(Source records)
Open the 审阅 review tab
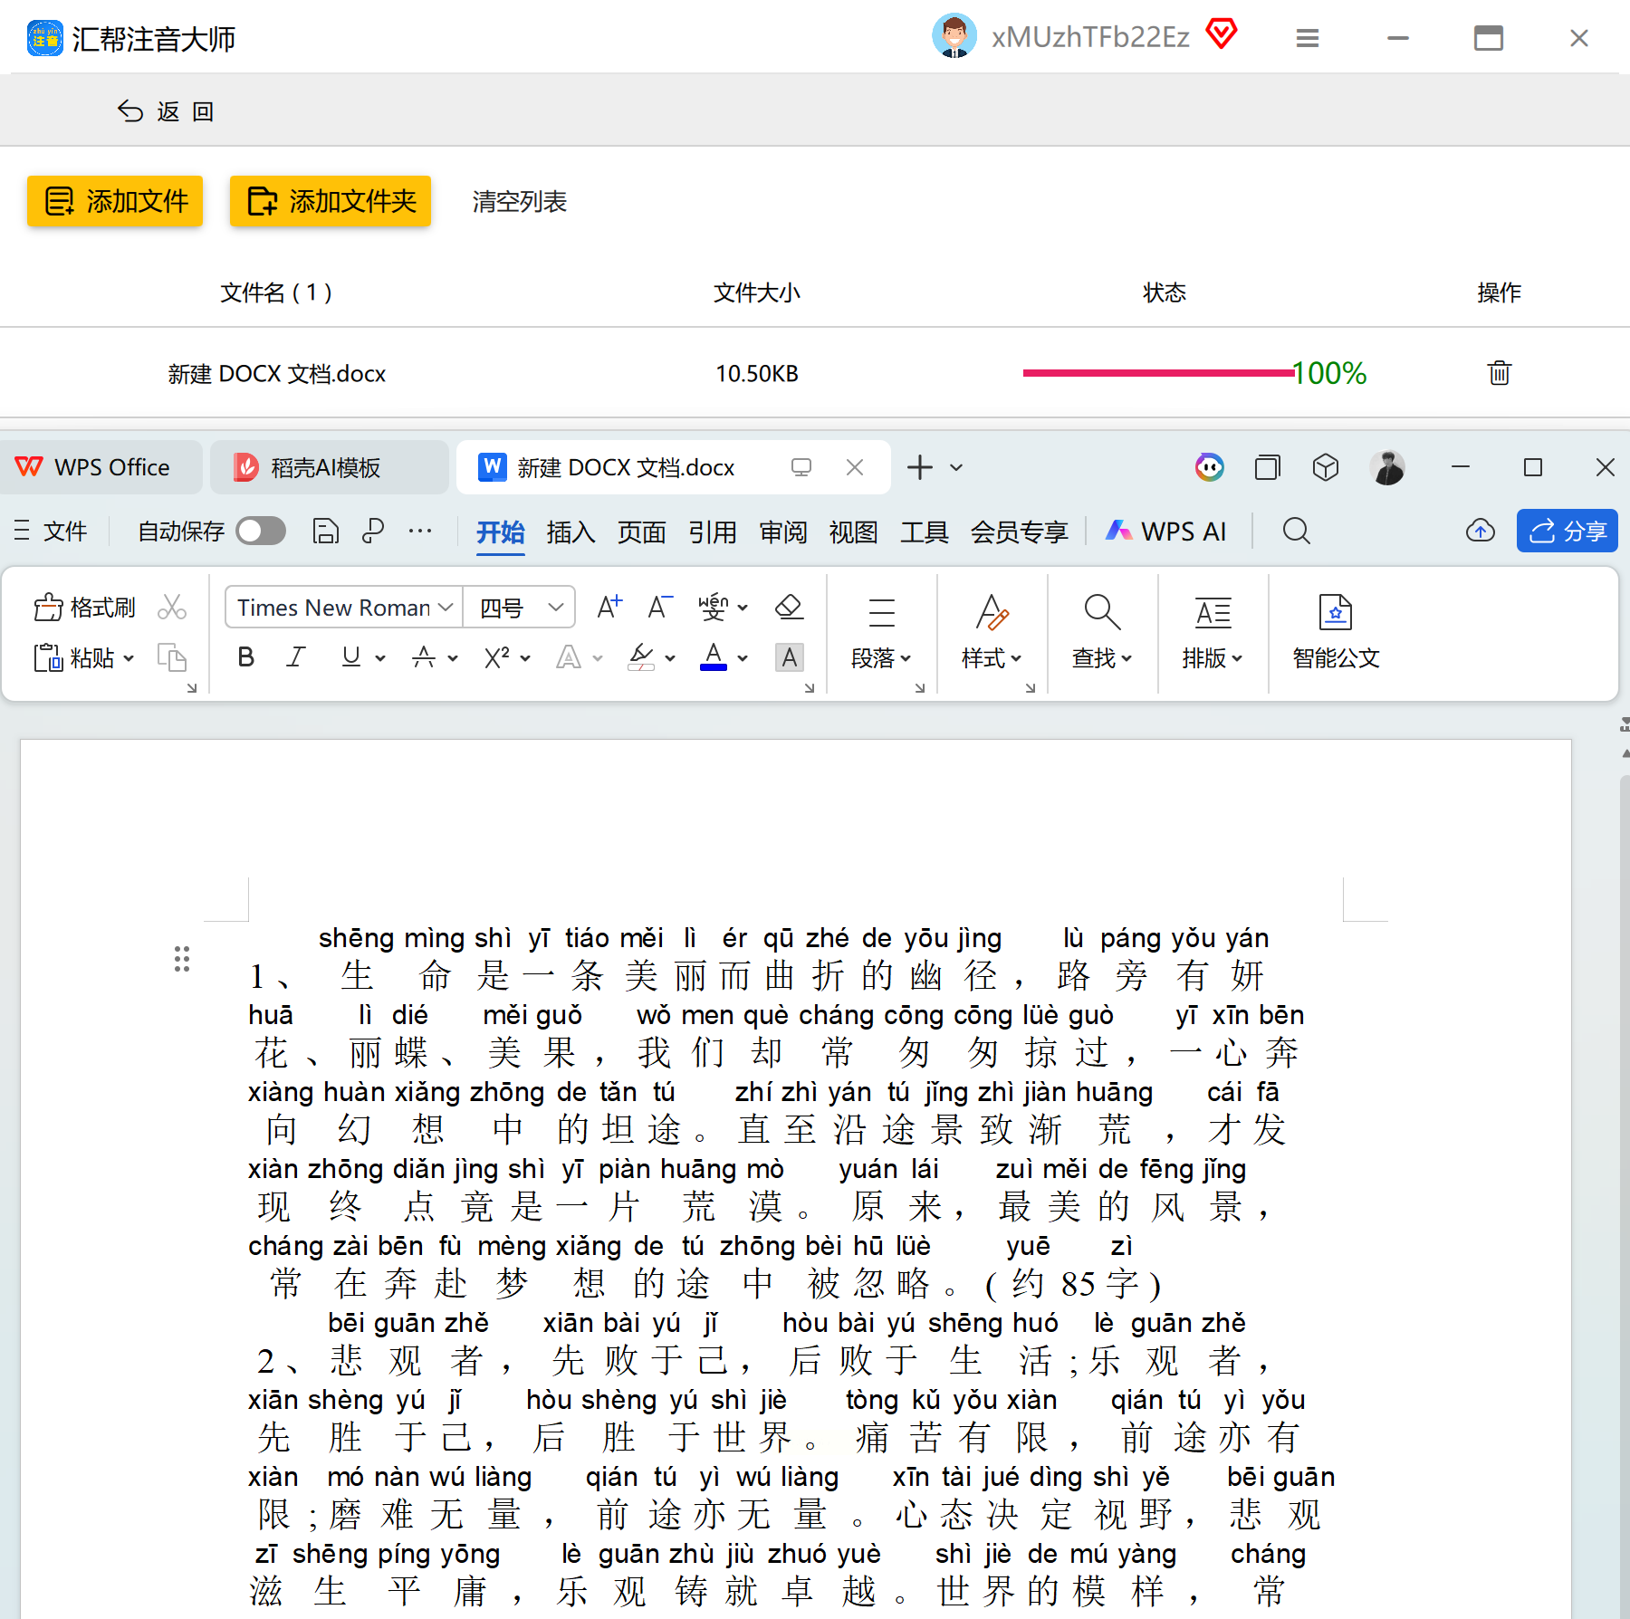The height and width of the screenshot is (1619, 1630). coord(782,532)
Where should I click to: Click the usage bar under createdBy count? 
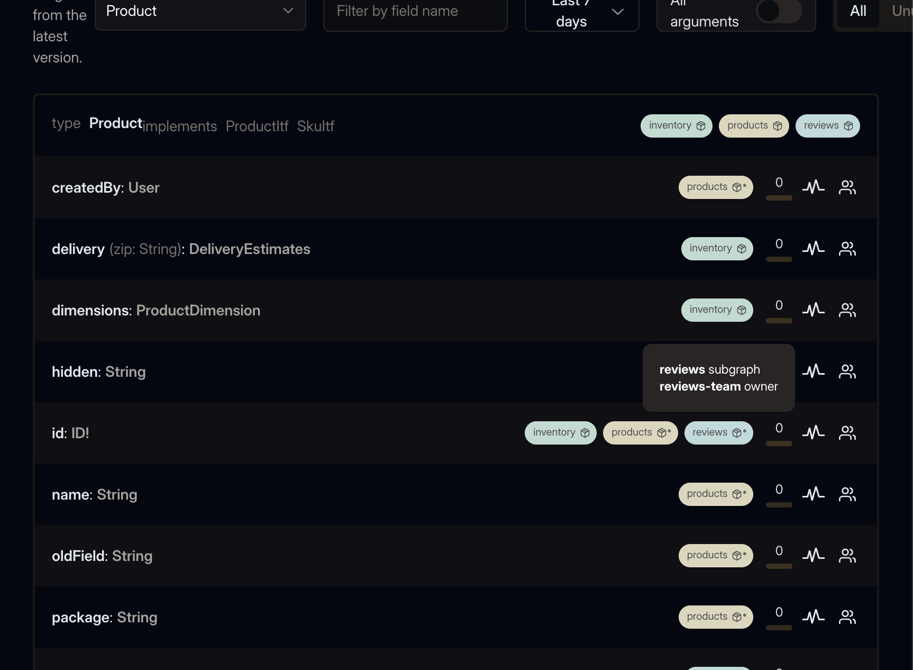tap(779, 198)
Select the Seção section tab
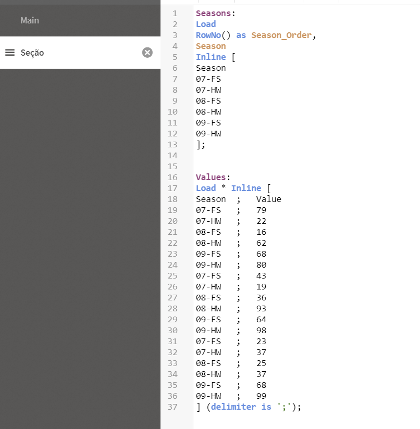The image size is (420, 429). tap(32, 53)
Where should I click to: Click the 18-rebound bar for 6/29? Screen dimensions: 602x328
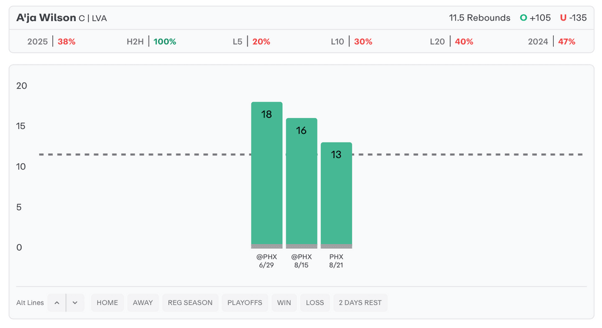pyautogui.click(x=267, y=175)
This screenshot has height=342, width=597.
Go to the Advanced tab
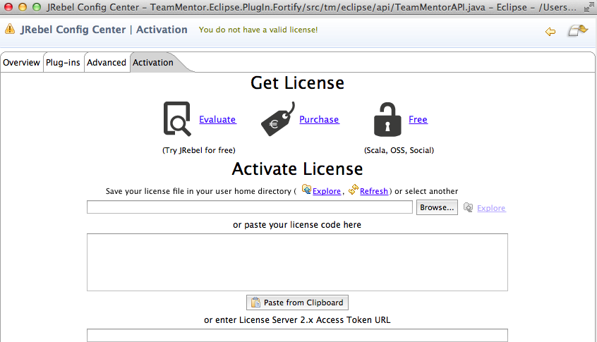pos(107,63)
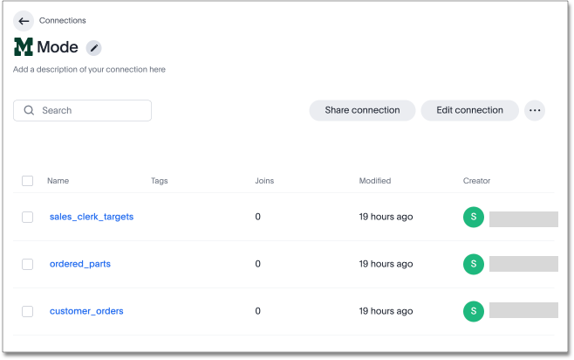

#### [YOUR OBJECTIVE]
Exclude the pictures, and output exactly the lines from the one with "Select the Seção section tab" through the last line of the records, both included.

#### [SOLUTION BELOW]
Select the Seção section tab
The image size is (420, 429). tap(32, 53)
Where should I click to: Click the 18-rebound bar for 6/29? Screen dimensions: 602x328
pyautogui.click(x=267, y=175)
This screenshot has height=342, width=597.
Go to the Advanced tab
pos(107,63)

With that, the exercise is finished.